Records from a collection
◆ ◆ ◆

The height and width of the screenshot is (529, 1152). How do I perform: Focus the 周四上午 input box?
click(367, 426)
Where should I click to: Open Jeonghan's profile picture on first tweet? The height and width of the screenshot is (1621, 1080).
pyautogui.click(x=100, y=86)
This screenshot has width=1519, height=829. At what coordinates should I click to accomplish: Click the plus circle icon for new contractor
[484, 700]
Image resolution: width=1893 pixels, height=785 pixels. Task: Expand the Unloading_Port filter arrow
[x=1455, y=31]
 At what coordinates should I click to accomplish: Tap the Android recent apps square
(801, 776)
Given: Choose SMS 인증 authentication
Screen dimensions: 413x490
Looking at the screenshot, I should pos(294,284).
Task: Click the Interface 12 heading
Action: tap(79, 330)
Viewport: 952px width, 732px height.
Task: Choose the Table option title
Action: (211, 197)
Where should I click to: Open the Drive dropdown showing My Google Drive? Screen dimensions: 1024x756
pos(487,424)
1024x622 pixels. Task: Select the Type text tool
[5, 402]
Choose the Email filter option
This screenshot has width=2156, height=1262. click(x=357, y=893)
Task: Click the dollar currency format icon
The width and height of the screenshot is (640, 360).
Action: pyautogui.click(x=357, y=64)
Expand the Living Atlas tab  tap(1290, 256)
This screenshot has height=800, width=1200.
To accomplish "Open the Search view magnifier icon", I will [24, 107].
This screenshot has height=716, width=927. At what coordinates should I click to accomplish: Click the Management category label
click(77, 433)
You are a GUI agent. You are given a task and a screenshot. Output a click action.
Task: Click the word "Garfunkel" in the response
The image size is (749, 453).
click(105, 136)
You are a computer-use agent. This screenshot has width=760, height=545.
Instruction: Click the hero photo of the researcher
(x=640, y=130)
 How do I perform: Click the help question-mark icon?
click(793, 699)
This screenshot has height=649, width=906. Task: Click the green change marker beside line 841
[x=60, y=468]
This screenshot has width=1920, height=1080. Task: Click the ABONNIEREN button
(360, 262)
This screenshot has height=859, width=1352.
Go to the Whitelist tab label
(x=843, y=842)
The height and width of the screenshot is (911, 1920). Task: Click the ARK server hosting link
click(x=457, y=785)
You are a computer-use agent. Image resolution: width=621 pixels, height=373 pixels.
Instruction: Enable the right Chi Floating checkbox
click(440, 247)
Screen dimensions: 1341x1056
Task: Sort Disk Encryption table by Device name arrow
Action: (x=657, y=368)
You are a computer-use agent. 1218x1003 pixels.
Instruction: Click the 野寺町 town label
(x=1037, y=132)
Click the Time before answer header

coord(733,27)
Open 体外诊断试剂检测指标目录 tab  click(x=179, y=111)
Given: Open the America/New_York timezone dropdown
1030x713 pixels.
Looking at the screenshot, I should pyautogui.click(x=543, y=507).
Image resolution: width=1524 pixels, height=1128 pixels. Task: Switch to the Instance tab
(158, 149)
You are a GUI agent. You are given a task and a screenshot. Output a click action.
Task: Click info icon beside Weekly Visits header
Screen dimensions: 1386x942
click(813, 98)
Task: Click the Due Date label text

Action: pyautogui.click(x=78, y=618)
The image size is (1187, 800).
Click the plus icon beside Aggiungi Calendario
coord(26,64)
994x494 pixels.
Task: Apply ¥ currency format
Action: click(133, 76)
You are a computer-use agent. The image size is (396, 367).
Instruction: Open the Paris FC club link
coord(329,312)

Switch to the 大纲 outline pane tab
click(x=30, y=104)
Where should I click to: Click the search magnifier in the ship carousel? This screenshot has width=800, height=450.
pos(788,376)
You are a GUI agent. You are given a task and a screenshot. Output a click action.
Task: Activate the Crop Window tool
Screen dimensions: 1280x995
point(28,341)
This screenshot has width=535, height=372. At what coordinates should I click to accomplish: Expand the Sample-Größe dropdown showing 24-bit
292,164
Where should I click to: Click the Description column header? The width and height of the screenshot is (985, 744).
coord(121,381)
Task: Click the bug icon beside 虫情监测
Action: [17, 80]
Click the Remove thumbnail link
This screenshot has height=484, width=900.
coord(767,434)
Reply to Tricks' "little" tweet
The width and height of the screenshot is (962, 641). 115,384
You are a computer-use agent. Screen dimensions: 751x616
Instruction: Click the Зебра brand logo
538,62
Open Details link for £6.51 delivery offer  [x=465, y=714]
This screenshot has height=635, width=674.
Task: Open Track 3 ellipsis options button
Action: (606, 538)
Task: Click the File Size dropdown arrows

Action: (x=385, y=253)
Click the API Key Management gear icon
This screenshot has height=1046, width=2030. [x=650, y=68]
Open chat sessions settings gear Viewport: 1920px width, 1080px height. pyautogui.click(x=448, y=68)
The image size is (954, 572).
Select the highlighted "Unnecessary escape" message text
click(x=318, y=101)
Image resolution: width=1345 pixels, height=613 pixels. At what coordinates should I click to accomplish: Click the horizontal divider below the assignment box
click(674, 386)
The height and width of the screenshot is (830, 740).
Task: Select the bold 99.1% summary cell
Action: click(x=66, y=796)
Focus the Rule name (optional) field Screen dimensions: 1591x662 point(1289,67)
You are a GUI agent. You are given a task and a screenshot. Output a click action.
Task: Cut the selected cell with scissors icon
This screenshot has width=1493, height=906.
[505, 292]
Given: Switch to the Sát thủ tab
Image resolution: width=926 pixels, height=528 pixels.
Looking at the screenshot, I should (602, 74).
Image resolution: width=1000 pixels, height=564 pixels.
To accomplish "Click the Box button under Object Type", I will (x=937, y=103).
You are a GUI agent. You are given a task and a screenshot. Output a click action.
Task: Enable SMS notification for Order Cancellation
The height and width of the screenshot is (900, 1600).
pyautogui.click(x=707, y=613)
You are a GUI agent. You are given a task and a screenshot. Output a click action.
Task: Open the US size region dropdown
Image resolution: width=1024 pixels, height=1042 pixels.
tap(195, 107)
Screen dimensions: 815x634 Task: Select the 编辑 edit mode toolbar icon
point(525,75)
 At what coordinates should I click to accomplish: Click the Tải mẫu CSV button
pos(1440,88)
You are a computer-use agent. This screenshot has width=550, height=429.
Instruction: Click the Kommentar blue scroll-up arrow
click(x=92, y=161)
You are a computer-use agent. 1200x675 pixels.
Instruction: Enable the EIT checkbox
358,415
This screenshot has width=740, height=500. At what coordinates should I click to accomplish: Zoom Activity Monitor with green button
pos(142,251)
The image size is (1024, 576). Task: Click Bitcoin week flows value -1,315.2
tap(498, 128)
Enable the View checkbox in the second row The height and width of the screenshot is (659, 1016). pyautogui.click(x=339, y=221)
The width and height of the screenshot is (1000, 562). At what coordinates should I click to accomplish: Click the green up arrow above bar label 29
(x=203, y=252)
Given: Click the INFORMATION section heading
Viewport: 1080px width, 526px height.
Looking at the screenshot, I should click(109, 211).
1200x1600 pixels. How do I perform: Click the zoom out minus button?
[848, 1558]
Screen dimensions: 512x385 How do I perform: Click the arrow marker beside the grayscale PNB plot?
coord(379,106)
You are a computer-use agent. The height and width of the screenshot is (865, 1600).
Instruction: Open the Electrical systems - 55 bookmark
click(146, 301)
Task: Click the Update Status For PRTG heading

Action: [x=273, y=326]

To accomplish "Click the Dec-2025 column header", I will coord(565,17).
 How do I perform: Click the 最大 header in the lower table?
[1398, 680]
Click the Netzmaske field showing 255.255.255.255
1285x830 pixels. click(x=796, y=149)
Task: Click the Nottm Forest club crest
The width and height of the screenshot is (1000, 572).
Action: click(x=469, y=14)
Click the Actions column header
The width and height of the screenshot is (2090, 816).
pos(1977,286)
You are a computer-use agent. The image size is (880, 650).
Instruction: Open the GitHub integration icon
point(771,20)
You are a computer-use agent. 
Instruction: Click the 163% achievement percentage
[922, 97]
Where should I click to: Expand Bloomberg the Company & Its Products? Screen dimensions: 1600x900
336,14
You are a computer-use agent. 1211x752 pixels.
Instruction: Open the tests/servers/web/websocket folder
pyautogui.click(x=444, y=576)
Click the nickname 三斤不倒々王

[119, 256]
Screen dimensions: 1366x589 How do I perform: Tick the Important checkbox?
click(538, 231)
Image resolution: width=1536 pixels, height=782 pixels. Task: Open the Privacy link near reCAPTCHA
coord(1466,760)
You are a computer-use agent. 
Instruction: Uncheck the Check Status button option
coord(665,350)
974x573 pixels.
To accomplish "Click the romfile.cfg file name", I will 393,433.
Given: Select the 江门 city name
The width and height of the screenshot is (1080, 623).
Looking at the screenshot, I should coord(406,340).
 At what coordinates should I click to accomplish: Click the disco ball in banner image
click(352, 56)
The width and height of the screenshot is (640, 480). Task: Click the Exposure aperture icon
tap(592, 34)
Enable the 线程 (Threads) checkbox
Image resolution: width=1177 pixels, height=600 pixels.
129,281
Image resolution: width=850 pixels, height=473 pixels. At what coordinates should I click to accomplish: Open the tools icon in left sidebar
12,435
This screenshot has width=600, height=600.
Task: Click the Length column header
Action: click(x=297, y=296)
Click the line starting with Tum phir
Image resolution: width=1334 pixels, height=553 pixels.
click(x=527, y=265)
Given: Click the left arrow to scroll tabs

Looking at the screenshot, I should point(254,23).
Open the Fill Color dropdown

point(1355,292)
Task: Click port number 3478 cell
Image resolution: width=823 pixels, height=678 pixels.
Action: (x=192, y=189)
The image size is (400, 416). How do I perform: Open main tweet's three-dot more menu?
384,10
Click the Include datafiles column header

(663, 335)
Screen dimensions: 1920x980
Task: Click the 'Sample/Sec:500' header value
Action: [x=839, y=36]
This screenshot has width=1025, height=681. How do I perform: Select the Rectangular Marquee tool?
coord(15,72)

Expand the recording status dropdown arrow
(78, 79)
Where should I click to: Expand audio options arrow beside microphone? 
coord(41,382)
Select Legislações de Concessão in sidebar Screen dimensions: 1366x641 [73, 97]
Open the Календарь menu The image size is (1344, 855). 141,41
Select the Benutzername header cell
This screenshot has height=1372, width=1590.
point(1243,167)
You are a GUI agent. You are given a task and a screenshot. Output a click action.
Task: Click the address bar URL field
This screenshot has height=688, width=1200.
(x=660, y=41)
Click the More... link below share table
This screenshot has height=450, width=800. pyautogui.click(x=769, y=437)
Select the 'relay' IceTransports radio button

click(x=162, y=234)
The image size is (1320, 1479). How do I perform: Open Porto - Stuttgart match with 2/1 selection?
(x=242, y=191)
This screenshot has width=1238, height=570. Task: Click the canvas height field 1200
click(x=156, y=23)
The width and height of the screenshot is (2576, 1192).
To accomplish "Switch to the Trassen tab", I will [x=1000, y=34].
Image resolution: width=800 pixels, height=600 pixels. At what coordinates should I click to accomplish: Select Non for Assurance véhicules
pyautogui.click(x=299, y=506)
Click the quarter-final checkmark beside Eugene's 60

◆ ◆ ◆

EXERCISE:
What is needed is an exact copy of the entries from their first line down to the line with "Given: Choose SMS 인증 authentication", that line included, and nothing beyond it.

COMPLETED EXERCISE:
The height and width of the screenshot is (529, 1152). How do I perform: Focus the 周四上午 input box?
click(367, 426)
Where should I click to: Open Jeonghan's profile picture on first tweet? The height and width of the screenshot is (1621, 1080).
pyautogui.click(x=100, y=86)
This screenshot has width=1519, height=829. At what coordinates should I click to accomplish: Click the plus circle icon for new contractor
[484, 700]
Image resolution: width=1893 pixels, height=785 pixels. Task: Expand the Unloading_Port filter arrow
[x=1455, y=31]
 At what coordinates should I click to accomplish: Tap the Android recent apps square
(801, 776)
Given: Choose SMS 인증 authentication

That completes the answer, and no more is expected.